Trespassing of LUNs on the array when using Active Non-optimized (ANO) path
book
Article ID: 323089
calendar_today
Updated On:
Products
VMware vSphere ESXi
Issue/Introduction
Symptoms:
You observe trespassing of the LUNs on the array
The array has been configured correctly as per the storage vendor's recommendation.
The path policy on all the ESX/ESXi hosts accessing the LUN is set correctly.
The logs contain entries similar to:
Aug 5 10:47:24 vmkernel: 16:13:50:01.679 cpu1:10072)NMP: nmp_CompleteCommandForPath: Command 0x2a (0x41027ef3ea40) to NMP device "naa.60060160267022007a3f86f93998de11" failed on physical path "vmhba2:C0:T0:L2" H:0x0 D:0x2 P:0x0 Valid sense data: 0x6
Aug 5 10:47:24 vmkernel: 16:13:50:01.679 cpu1:10072)WARNING: NMP: nmp_DeviceRetryCommand: Device "naa.60060160267022007a3f86f93998de11": awaiting fast path state update for failover with I/O blocked. No prior reservation exists on the device.
Aug 5 10:47:25 vmkernel: 16:13:50:02.684 cpu9:4227)VMW_SATP_ALUA: satp_alua_activatePaths: Activation disallowed due to follow-over.
Aug 5 10:47:25 vmkernel: 16:13:50:02.685 cpu1:4471)WARNING: NMP: nmpDeviceAttemptFailover: Retry world failover device "naa.60060160267022007a3f86f93998de11" - issuing command 0x41027ef3ea40
Aug 5 10:47:25 vmkernel: 16:13:50:02.685 cpu1:148055)NMP: nmpCompleteRetryForPath: Retry world recovered device "naa.60060160267022007a3f86f93998de11"
Aug 5 10:47:25 vmkernel: 16:13:50:03.381 cpu1:145880)NMP: nmp_CompleteCommandForPath: Command 0x2a (0x41027f238d40) to NMP device "naa.60060160267022007a3f86f93998de11" failed on physical path "vmhba2:C0:T0:L2" H:0x0 D:0x2 P:0x0 Valid sense data: 0x
Aug 5 10:47:25 vmkernel: 16:13:50:03.381 cpu1:145880)WARNING: NMP: nmp_DeviceRetryCommand: Device "naa.60060160267022007a3f86f93998de11": awaiting fast path state update for failover with I/O blocked. No prior reservation exists on the device.
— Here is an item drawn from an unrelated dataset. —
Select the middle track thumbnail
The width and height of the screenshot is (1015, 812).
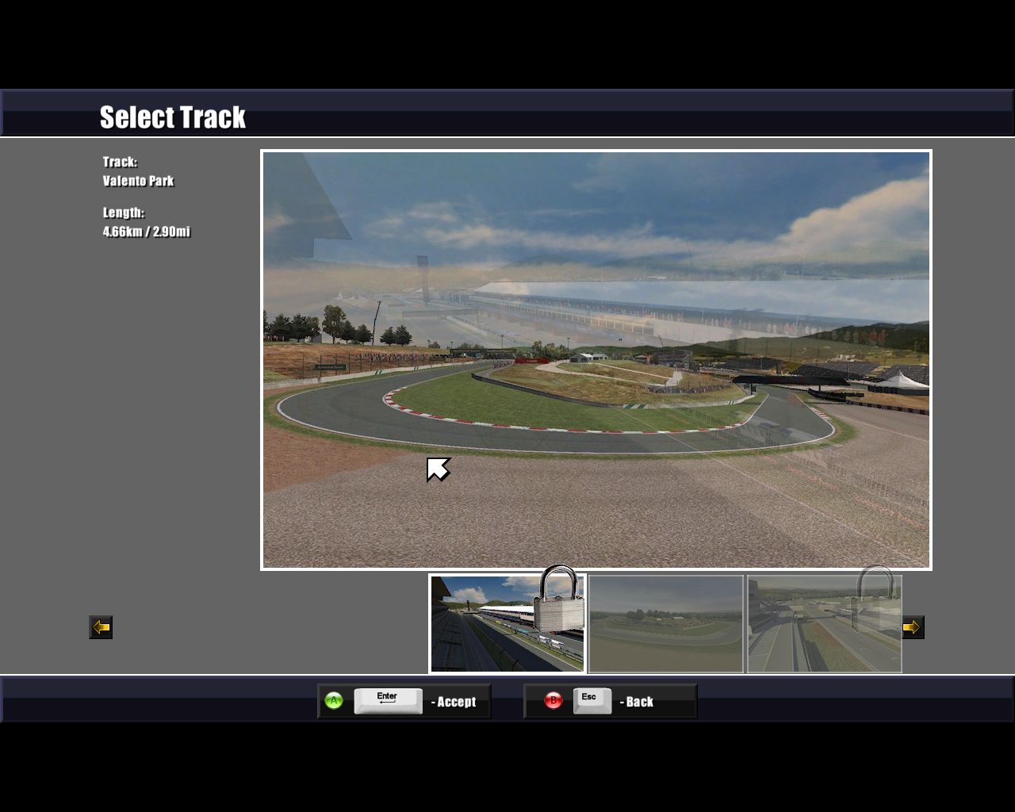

Aug 5 10:47:26 vmkernel: 16:13:50:03.684 cpu4:4471)WARNING: NMP: nmpDeviceAttemptFailover: Retry world failover device "naa.60060160267022007a3f86f93998de11" - issuing command 0x41027f238d40
Aug 5 10:47:26 vmkernel: 16:13:50:03.685 cpu1:145865)NMP: nmpCompleteRetryForPath: Retry world recovered device "naa.60060160267022007a3f86f93998de11"
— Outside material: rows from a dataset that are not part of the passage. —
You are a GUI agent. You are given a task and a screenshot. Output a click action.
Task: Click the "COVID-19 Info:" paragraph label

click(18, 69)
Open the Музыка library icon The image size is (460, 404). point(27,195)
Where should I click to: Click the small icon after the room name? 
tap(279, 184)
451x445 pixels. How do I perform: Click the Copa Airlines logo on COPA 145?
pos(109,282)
This issue occurs if the Path Selection policy (PSP) is configured to use the active non-optimized (ANO) path to issue I/O.
When Round Robin path selection policy (PSP_RR) is used with ALUA SATP, the default PSP_RR setting is to use only active-optimized paths if they are available.
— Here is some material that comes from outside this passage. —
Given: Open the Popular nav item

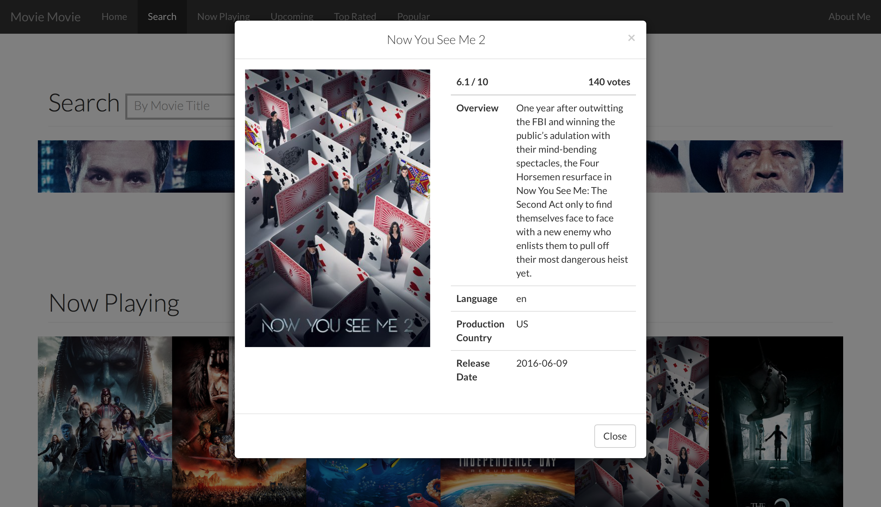Looking at the screenshot, I should point(414,17).
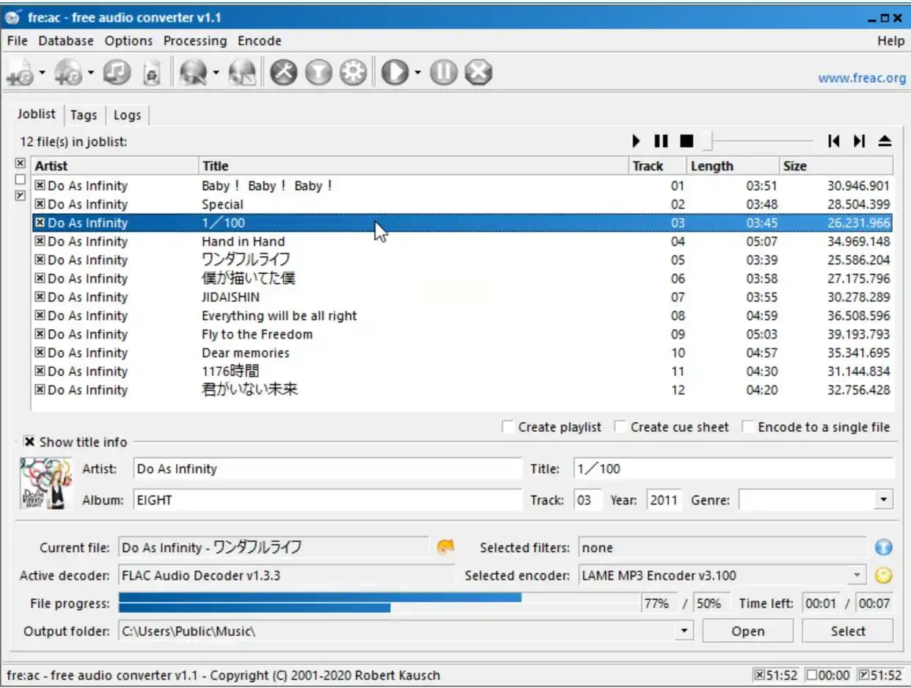Viewport: 911px width, 688px height.
Task: Switch to the Tags tab
Action: click(84, 115)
You can override this setting with a command to include ANO paths using commands below :
esxcli storage nmp psp roundrobin deviceconfig set --useano=1 -d <naa of the device>
Some ALUA arrays automatically initiate a LUN failover (trespass) when enough I/O is directed to a non-optimized path. This happens so I/O is internally re-directed to an active optimized path.
Configuring PSP_RR to use ANO paths for such arrays may result in path thrashing and poor I/O performance.
You experience this issue if the array is configured with fixed path policy and the preferred path is non-optimized.
Resolution
To resolve this issue, make sure that the ANO path is not enabled for I/O.
To make sure that the ANO path is not enabled for I/O:
Determine if the LUN is configured to use the ANO path using this command:
esxcli storage nmp psp roundrobin deviceconfig get -d naa_of_device
For example:
esxcli storage nmp psp roundrobin deviceconfig get -d naa.600507680282008c400000000000010f
You see output similar to:
Byte Limit: 10485760 Device: naa.600507680282008c400000000000010f IOOperation Limit: 1000 Limit Type: Iops Use Active Unoptimized Paths: true
Change this setting by running this command for the LUN that is thrashing:
esxcli storage nmp psp roundrobin deviceconfig set --useano=0 -d device_naa
Note: By default, when you set a path policy, the ANO value is set to 0 (false). The host uses the non-optimized path only when there are no optimized paths available.
There are two use-cases for using the active non-optimized ALUA paths:
When there are no optimized paths available.
During SAN boot, the multi-path driver is not loaded yet, and the simple BIOS SAN boot agent uses whatever paths it finds first.